João e o mestre
O Cinema, Manoel de Oliveira e Eu é uma reunião de excertos de filmes de Oliveira, entre a admiração e a análise.
Tire-se o chapéu à energia de João Botelho, que vai fazendo inúmeros documentários, curtos ou longos, entre as ficções de maior fôlego, e tire-se o chapéu à forma como assume, neste filme, uma dimensão radicalmente pessoal, mesmo confessional. O “Eu” do título não está lá por acaso (talvez até aluda, numa piscadela de olho cinéfila, a um célebre artigo de Eisenstein, Dickens, Griffith e Nós), O Cinema, Manoel de Oliveira e Eu é uma homenagem, na primeira pessoa, a Manoel de Oliveira e aos seus filmes, tanto quanto uma “leitura” deles, e tanto quanto a crónica de uma relação pessoal, de amizade (a imagem da mão de Oliveira sobre o ombro de Botelho) mas sem nunca perder a reverência (e a reserva) com que um discípulo olha para o seu mestre.
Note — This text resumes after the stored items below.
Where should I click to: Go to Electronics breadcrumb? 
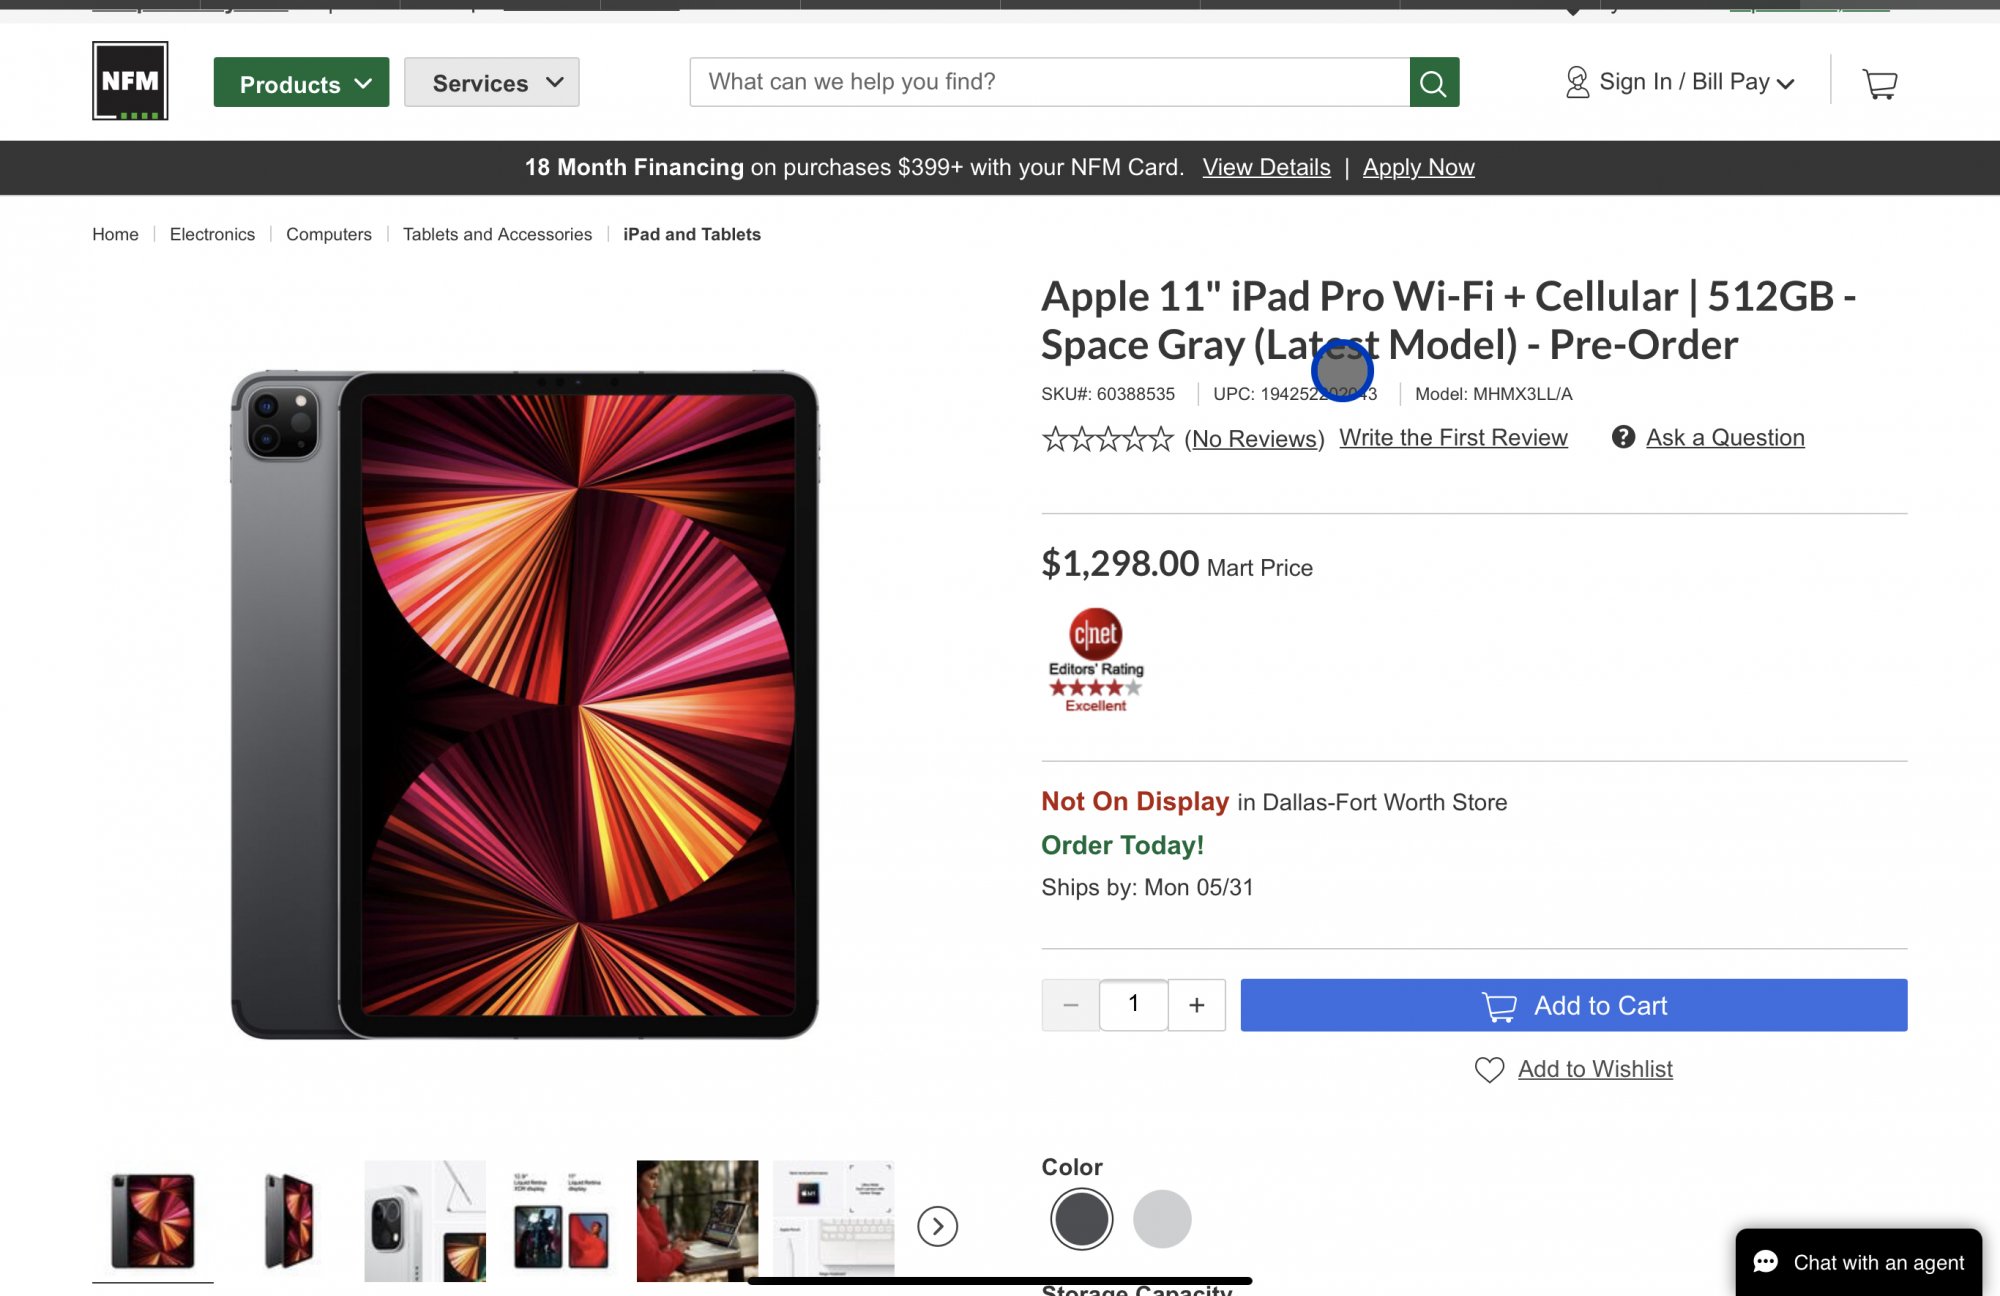tap(212, 234)
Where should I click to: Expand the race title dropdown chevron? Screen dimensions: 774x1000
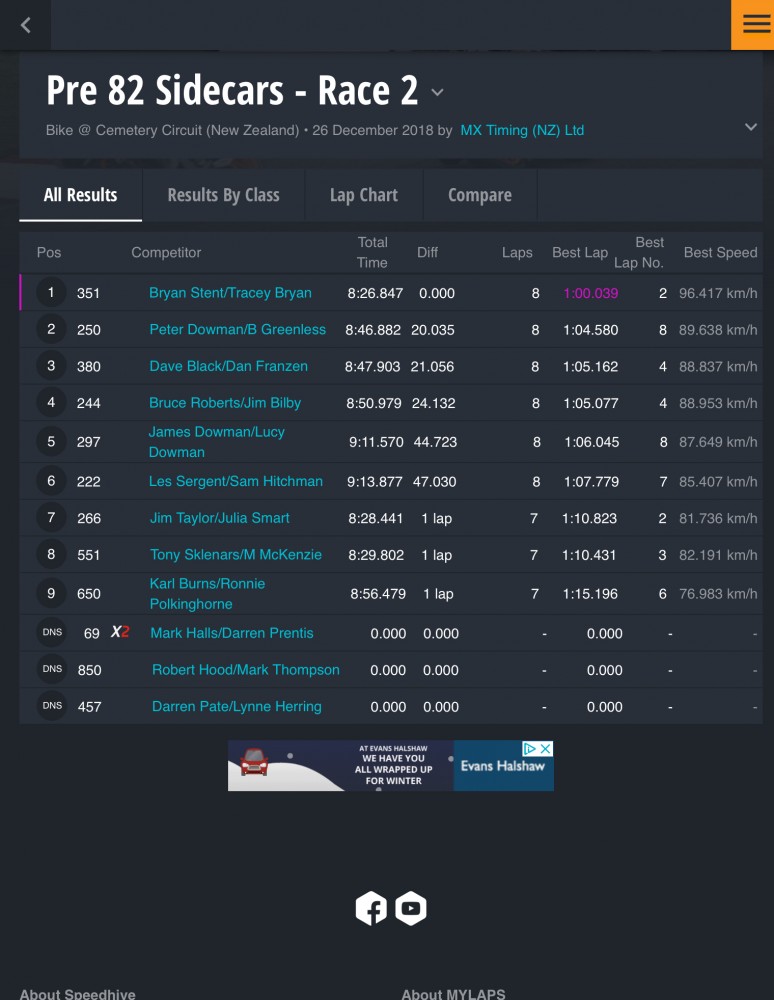(437, 92)
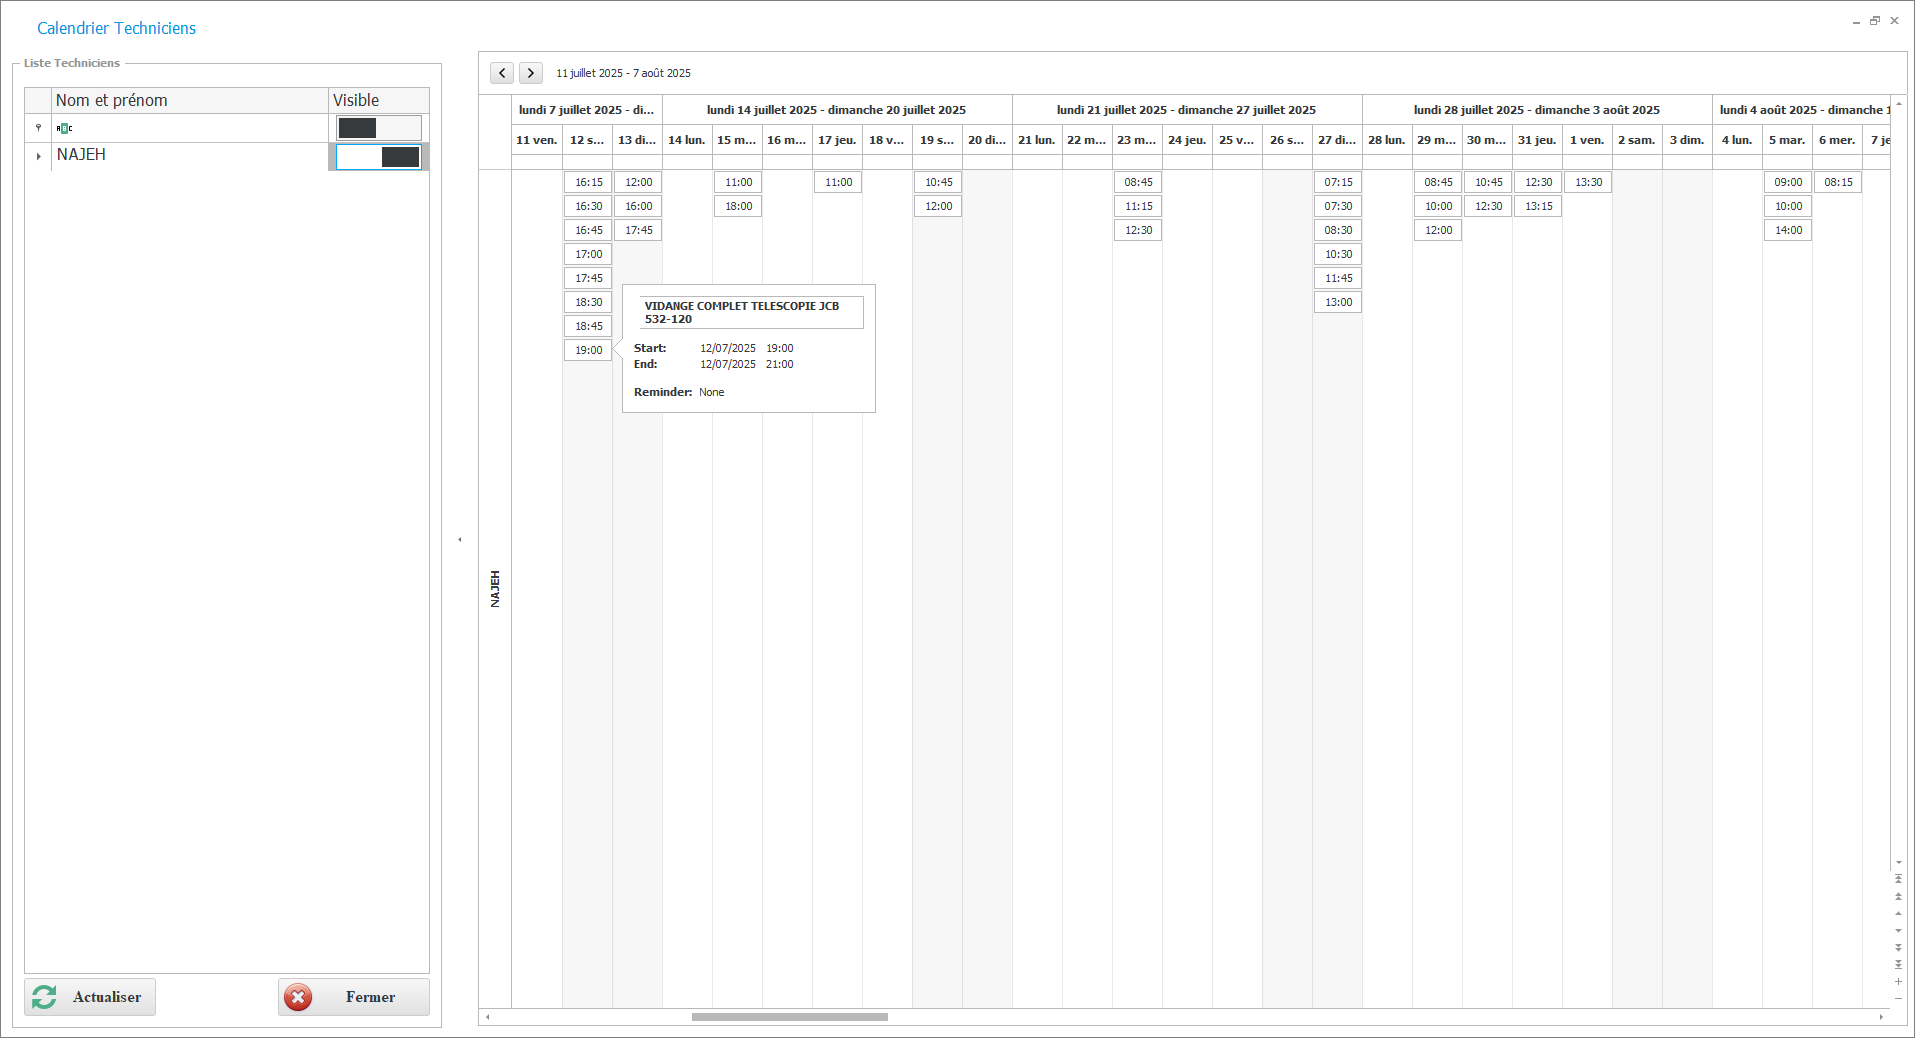Click the horizontal timeline scrollbar thumb

(789, 1017)
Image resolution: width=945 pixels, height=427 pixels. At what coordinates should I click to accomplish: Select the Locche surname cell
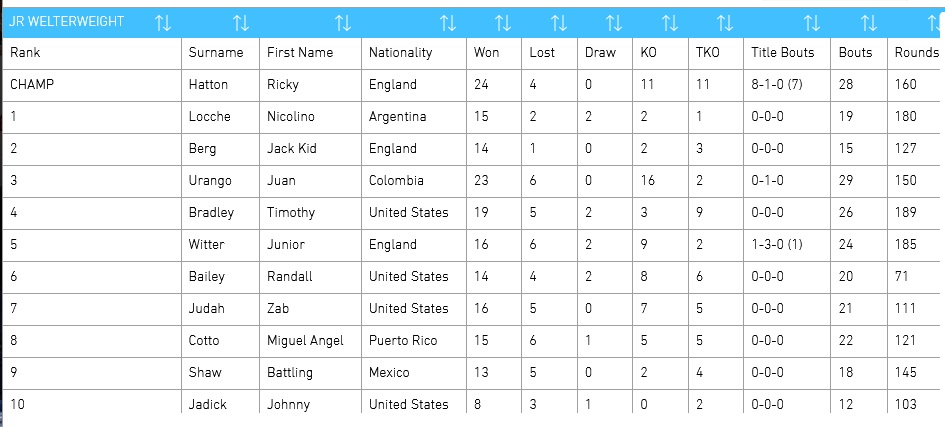pyautogui.click(x=209, y=117)
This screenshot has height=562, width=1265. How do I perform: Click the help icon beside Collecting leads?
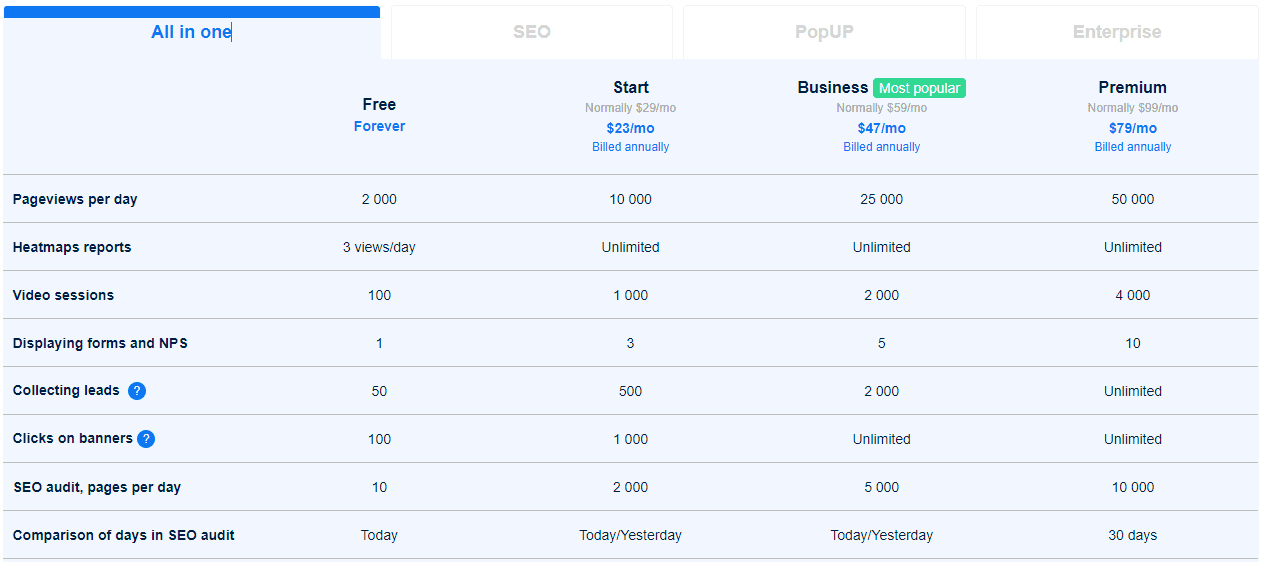pyautogui.click(x=137, y=391)
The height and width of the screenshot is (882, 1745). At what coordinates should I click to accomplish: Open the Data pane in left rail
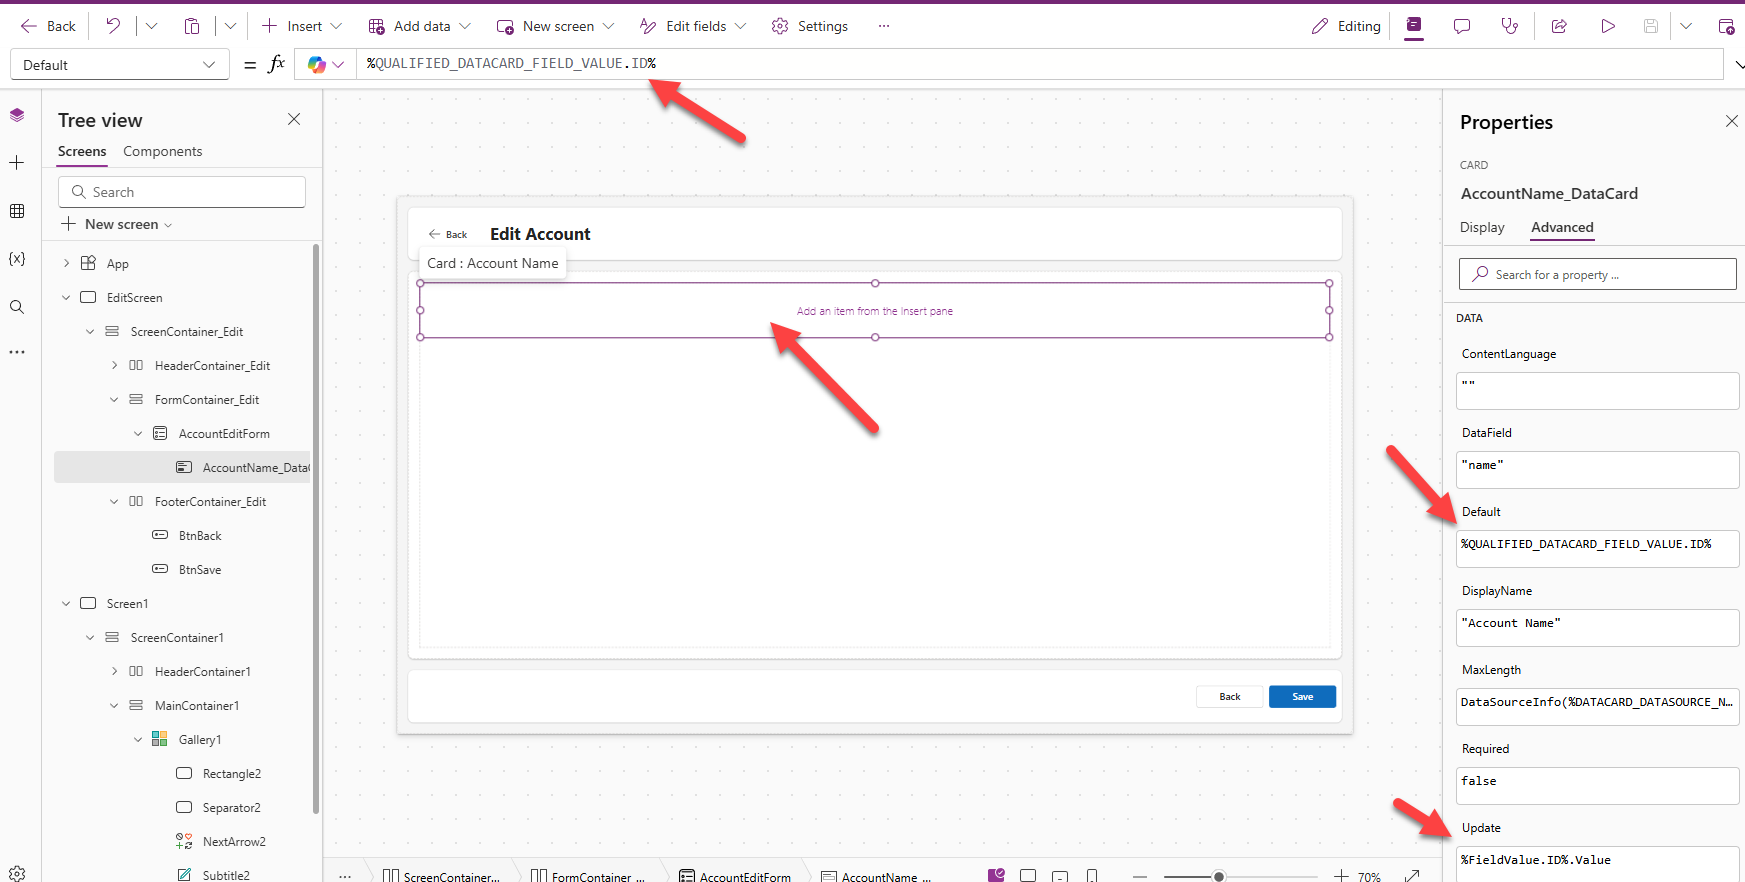[17, 211]
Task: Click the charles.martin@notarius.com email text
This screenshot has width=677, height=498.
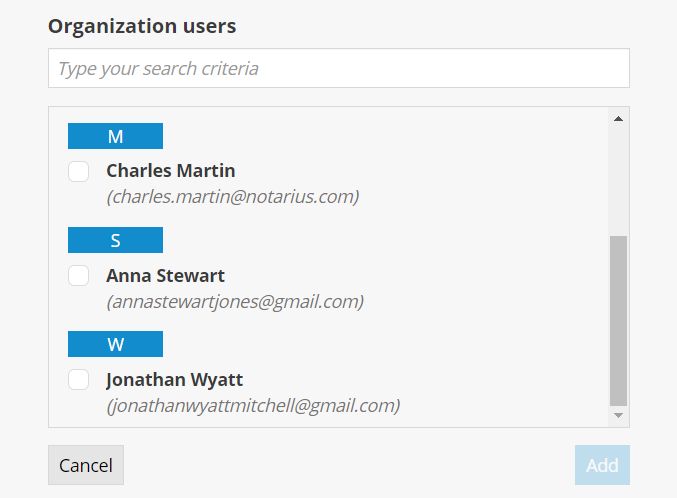Action: [232, 197]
E Botelho, que convidou Oliveira para um pequeno papel na sua primeira longa-metragem (Conversa Acabada, em 1980), é por certo um dos realizadores portugueses que mais legitimamente podem reivindicar uma filiação oliveiriana, bem patente em vários dos seus filmes (sobretudo os iniciais, mas não exclusivamente), quer em termos de organização visual quer em questões relacionadas com a abordagem do texto e da literatura.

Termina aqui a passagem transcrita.